From: Andrew Reilly on
Hi there,

On Tue, 26 Sep 2006 04:04:41 +0000, Stephen Fuld wrote:
> I'll chime in here. Several people have taken a passing shot at metadata,
> but I would like to discuss this further. I think a file system needs a
> consistant, easily accessable, extensible mechanism for setting, retrieving
> and modifying metadata/attributes.

I'm sure you're right. Lots of recent file system work (in the Unix
space, at least) seems to be focussed on adding these. I'd like to play
devil's advocate here, though: I'm not convinced.

> Currently file systems use at least four different methods, frequently
> within the same file system!

That's not a-priori a bad thing, if there are significantly different
access and usage characteristics of these different pieces of information.

> 1. Overloading part of the file name (the extension) to indicate what
> program is the default to process this file and perhaps implicitly
> something about the file format.

Aren't file extensions exclusively a file-type hint, rather than a
preferred application hint? What are some common file extensions that can
be used for different types of file? I can open .doc files with four or
five different applications, these days (with varying degress of success,
admittedly).

> 2. Various bits of the directory entry (loosly defined) for such
> things as read only status, ownership, time of last update, etc.
>
> 3. Extra streams.
>
> 4. An entry in another file altogether in who knows what format. This
> is used by, for example some backup systems. etc. for telling where the
> backup copy is, etc.

If some specific backup system is the only thing that needs the
information, perhaps it's right that it's the only thing that knows it?

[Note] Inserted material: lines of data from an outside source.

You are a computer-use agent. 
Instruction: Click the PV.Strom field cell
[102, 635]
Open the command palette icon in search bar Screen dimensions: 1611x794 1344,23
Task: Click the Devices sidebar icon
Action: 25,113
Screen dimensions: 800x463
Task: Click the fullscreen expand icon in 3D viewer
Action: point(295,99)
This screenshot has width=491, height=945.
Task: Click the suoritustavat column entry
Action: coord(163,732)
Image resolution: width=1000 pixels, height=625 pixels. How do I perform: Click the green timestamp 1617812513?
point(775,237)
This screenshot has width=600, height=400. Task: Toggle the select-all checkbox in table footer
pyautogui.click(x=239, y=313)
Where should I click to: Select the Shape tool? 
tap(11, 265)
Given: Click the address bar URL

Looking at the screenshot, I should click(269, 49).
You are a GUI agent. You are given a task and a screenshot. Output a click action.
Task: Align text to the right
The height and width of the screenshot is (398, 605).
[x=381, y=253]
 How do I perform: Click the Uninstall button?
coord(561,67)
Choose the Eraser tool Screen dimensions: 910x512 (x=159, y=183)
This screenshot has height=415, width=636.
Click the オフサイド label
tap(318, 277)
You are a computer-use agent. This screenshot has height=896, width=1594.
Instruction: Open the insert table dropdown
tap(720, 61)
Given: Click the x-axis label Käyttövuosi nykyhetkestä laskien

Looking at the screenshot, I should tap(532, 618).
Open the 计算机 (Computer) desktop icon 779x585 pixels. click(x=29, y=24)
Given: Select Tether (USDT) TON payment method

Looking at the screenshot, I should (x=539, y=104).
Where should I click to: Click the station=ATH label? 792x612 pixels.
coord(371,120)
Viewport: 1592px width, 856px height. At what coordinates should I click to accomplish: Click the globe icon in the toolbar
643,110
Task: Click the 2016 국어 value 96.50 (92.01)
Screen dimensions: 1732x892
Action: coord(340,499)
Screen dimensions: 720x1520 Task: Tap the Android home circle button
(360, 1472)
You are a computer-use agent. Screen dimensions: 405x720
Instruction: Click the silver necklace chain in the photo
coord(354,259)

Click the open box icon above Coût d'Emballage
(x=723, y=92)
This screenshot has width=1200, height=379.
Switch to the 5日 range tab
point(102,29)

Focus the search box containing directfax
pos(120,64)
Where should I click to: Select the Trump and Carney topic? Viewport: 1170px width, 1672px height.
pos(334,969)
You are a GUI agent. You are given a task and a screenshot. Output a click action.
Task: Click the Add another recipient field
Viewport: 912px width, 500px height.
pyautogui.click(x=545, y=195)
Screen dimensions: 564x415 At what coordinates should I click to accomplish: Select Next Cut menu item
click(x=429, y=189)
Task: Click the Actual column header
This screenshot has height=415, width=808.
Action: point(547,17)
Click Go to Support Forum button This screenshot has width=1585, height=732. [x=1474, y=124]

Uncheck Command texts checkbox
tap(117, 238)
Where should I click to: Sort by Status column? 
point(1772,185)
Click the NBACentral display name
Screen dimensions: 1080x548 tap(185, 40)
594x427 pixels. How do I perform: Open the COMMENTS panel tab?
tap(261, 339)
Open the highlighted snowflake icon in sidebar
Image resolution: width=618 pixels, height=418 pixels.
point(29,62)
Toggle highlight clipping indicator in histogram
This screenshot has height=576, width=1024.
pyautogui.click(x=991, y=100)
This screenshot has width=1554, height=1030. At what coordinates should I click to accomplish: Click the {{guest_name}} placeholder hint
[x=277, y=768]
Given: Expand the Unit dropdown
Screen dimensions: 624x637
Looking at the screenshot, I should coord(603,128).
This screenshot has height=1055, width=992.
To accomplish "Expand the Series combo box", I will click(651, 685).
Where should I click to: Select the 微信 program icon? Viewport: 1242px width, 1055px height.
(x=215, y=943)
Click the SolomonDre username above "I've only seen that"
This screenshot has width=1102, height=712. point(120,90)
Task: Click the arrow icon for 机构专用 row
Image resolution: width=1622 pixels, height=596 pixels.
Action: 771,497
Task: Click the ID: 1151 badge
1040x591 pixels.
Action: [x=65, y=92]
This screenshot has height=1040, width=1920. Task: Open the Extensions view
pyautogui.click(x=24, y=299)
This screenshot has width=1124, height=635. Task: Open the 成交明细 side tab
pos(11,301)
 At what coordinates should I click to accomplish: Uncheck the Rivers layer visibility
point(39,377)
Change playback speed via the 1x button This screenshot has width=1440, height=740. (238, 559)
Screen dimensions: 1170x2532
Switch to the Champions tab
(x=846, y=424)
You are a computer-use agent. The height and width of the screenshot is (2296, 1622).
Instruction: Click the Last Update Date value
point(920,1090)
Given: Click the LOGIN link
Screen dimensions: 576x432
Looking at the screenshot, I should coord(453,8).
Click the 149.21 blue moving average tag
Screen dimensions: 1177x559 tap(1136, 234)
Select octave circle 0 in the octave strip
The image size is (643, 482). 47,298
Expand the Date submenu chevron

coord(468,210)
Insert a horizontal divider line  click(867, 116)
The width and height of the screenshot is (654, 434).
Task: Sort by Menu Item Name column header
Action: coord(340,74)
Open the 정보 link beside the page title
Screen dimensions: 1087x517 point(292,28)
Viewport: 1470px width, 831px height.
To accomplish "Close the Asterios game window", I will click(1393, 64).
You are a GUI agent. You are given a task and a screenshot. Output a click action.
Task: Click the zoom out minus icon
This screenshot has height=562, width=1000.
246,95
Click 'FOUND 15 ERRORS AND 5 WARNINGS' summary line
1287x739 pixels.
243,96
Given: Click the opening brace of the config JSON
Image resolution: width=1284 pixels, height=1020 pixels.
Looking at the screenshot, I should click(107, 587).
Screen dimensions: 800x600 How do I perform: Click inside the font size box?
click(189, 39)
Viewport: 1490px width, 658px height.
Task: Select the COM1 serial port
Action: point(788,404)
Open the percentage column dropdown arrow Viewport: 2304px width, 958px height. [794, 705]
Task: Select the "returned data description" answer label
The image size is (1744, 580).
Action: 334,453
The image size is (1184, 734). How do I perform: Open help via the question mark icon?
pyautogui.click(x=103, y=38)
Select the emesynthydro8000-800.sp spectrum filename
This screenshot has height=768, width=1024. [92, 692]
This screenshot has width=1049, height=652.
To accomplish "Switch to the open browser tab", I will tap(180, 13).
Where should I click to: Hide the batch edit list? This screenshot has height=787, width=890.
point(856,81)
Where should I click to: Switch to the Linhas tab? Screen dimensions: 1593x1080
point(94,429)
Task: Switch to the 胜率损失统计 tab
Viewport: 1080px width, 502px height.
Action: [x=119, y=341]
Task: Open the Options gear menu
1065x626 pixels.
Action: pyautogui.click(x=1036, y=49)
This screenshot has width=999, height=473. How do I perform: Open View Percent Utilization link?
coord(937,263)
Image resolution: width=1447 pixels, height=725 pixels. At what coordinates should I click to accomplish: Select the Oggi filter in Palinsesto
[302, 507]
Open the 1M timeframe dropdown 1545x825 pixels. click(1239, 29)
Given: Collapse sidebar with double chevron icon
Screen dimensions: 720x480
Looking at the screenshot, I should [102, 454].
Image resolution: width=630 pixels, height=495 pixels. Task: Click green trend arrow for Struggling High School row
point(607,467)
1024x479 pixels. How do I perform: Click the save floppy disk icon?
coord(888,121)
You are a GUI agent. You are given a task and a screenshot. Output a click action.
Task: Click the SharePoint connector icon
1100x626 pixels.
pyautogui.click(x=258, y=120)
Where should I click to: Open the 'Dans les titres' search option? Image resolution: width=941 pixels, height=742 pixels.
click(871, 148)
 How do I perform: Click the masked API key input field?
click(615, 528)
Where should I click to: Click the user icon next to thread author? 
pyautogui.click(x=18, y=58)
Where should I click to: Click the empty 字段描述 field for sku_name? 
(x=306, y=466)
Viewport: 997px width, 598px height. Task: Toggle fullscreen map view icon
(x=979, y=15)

> There should be a single mechanism for creating and reading all such
> data. There must be a way for users to be able to define their own new
> attributes that are accessed in the same way as the other ones. The
> metadata should be backed up with the data so it can be restored in the
> event of an error. The mechanisms should be easy enough to use that no
> one will want to use any other one. There should be utilities for
> listing the attributes/metadata for a file as well as changing it (with
> appropriate permission).
>
> Once you have the mechanism, we can have a profitable discussion of what
> those attributes should be. Note that many of the "wish list" items
> mentioned already are perfect things to be stored in this manner.

How does file-anchored, user-definable meta-data fare in a network-shared
multi-user world? User-specific meta data, like preferred application, or
relative position within folder GUI, or even icon has different access
permission behaviour and visibility than the file itself. My preferred
application might not be your preferred application. On some systems that
can specify file icon location within a folder, one can specify the
location even of read-only files, in read-only folders.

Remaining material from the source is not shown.